After Trump's election day victory, Sweeney, as the campaign's deputy counsel, led the effort on the ground in Wisconsin and Michigan to protect the campaign's advantage in those two key swing states during the recounts initiated by Jill Stein, the Green Party candidate, and supported by Hillary Clinton's campaign.

In December 2016, Sweeney joined the executive committee of Trump's transition team. Sweeney was later promoted to a four-member "Tiger Team" for Trump, tasked with conducting interviews with potential nominees for ambassadorships and other high-level positions in various federal departments and agencies.

==Controversies==

===Role in Florida recount in 2000===

During the 2000 election, Sweeney allegedly helped earn his nickname from President Bush, "Congressman Kick-Ass," by organizing the so-called Brooks Brothers riot that disrupted the Florida elections commissioners. He was said to have led the charge on the third recount in Miami, flying in GOP operatives and instructing them to "shut it down!" by raising a clamor and pounding on the election commission's doors. Sweeney used the words "thugs" to describe the Florida officials involved in the recount. He defended his actions in connection with the incident as "completely and absolutely legitimate" and declared that his intent was only to stop the canvassing board from withdrawing its activities from public view.

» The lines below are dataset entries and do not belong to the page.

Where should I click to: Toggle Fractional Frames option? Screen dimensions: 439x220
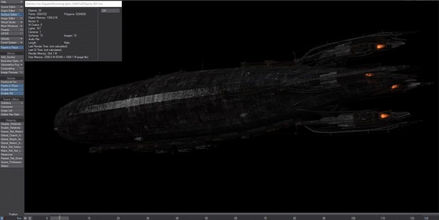pos(12,82)
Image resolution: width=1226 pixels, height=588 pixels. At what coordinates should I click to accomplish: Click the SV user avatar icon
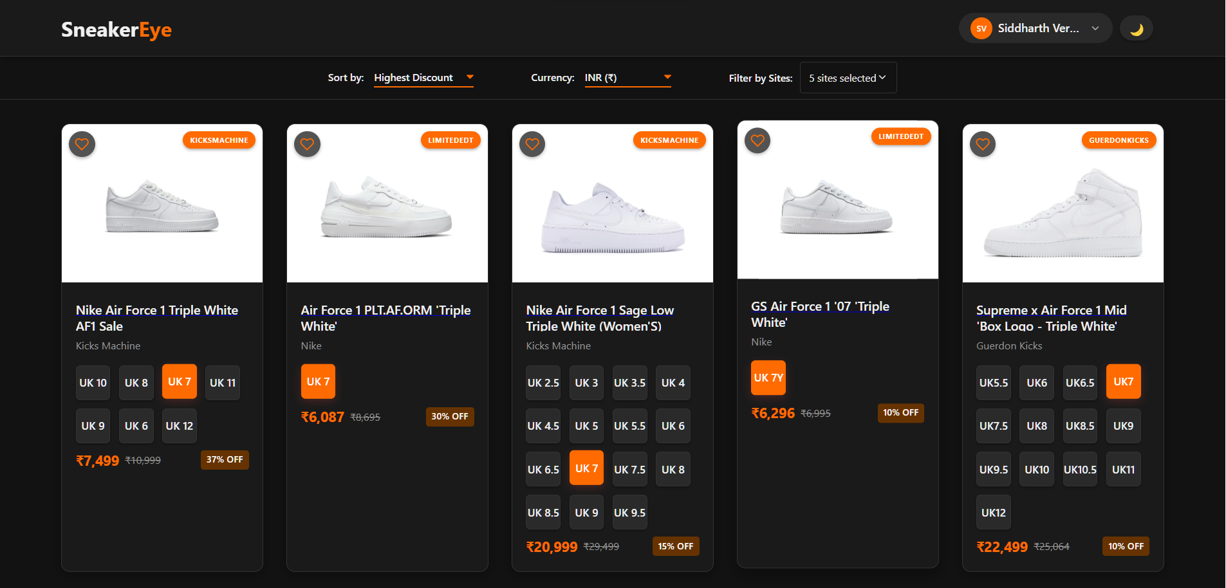pos(981,28)
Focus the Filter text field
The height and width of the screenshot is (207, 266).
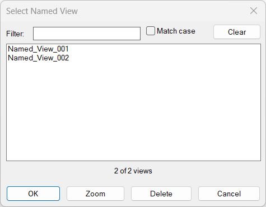click(87, 34)
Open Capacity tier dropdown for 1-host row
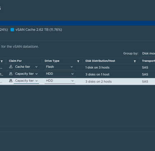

Former Republican National Committee Chairman Ed Gillespie, in his book Winning Right, wrote that the night before the recount began in Miami-Dade County, Sweeney was one of about a dozen Bush campaign operatives who gathered at Joe's Stone Crab in South Beach, that set out the campaign's media strategy. Gillespie recalled that "[Sweeney] said, 'I know what I'm going to say tomorrow morning. I'm going to say that Joseph Stalin said, "It doesn't matter who casts the votes, it only matters who counts the votes." And these people are worse than Stalin.' He ended up holding the Stalin quotation until the 5:30 pm wrap-up."

===Congressional ethics controversies===
In September 2006, the Citizens for Responsibility and Ethics in Washington (CREW) included Sweeney on its annual list of "The 20 Most Corrupt Members of Congress," citing ethical concerns arising from a "ski trip to New York, the exchange of legislative assistance for campaign contributions and the hiring of his wife as a campaign fundraiser."

====Wife as fundraiser====
On April 11, 2003, Sweeney began paying a company called Creative Consulting for fund-raising. The company had been founded a day earlier by Gaia "Gayle" Ford. Between April 2003 and December 2003, Sweeney's campaign paid $42,570 to the firm. Sweeney proposed to Ford in September 2003 and married her in 2004.

Sweeney spokeswoman Melissa Carlson said the congressman considers his wife "his best representative in the district when he's fund-raising." She said Ford, who had no previous fund-raising experience, receives a 10 percent commission on whatever she raises. Between January 2005 and April 2006, Ford was paid $30,879. Sweeney also has had a fundraising consultant on monthly retainer since June 2004, who is paid $8,583 a month.

Ford also works for Powers & Company, the lobbying firm of former state GOP Chairman William Powers, Sweeney's longtime political ally and onetime boss.

====Publicly funded ski trips====
The Winter Challenge was started in 1998 by Sweeney's House predecessor, Gerald Solomon, with the declared purpose of showcasing the Olympic facilities at Lake Placid, New York to congressmen and their staffers in hopes of getting federal funds; Sweeney has hosted the annual event since 1999.

In January 2006, Sweeney, his wife, and about 60 other people spent a four-day weekend at the facilities, competing against each other in skating, downhill skiing and bobsledding events. The group included Representative Pete Sessions (R-TX), a close friend of Sweeney and his wife; and aides to U.S. Senator Hillary Clinton (D-NY), Senator Harry Reid (D-NV), Representative Randy Kuhl (R-NY), and Representative Bart Stupak (D-MI). The weekend cost the Olympic Regional Development Authority (ORDA) $27,500, plus in-kind services it provided and the costs of operating the Olympic venues for the competition (exact figures for the latter two were unavailable). ORDA is a part of the New York State government.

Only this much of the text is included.